Die öffentliche Debatte um unerreichbare Lockerungen war fahrlässig
Statt das ernst zu nehmen, hat sich unsere Gesellschaft in Lockerungsdebatten verloren. Damit wir uns recht verstehen: Diskussionen über Staatseingriffe sind in einer Demokratie unabdingbar. Aber deswegen über Inzidenzwerte zu spekulieren, die in näherer Zukunft unerreichbar waren, war zumindest fahrlässig.
Warum wollen wir das wenige mächtige Wissen, das wir besitzen, nicht wahrhaben? Weil Wahrheiten oftmals unangenehm sind. Beispiel gefällig? Nur wenige Menschen mit Übergewicht stehen gerne auf die Waage. Oder aus meinem Fach: Welcher Politiker respektiert, dass Staatsverschuldung langfristig negative Effekte hat?
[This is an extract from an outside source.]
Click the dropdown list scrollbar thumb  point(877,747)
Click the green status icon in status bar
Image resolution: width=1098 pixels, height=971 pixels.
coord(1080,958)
Gleichzeitig können wir mit Unsicherheit nicht gut umgehen. Wie oft schauen Sie auf den Wetterbericht? Und wie selten spielen die Prognosen für Ihr Handeln wirklich eine Rolle? Das müsste eigentlich dafürsprechen, dass wir das wenige verlässliche Wissen, das wir besitzen, wirklich ernst nehmen. Tut es seltsamerweise aber nicht, weil unser Bedürfnis nach Sicherheit auch dazu führt, dass wir von unseren Expertinnen und Experten ständig Aussagen über die Zukunft verlangen, die man eigentlich gar nicht machen kann.
Unhaltbare Prognosen führen zu Skepsis gegenüber der Wissenschaft
Und hier kommen die Anbieter von Expertenwissen ins Spiel. In meinem Metier gibt es immer noch reihenweise Kollegen, die Prognosen machen, die man gar nicht machen kann. Beispiel? Wachstumsprognosen fürs kommende Jahr. Die lagen gerade spektakulär daneben und werden dennoch weiter publiziert, als wäre nichts geschehen. Dass unhaltbare Prognosen letztlich zu Enttäuschung bei den Empfängern der Botschaft und zur Skepsis gegenüber der Wissenschaft führen, ist nur zu verständlich. In der Kakofonie der vermeintlichen Expertenstimmen geht das wenige Wissen, das wir wirklich für unser Handeln nutzen können, einfach unter. Könnte das bei den Virologen ähnlich sein?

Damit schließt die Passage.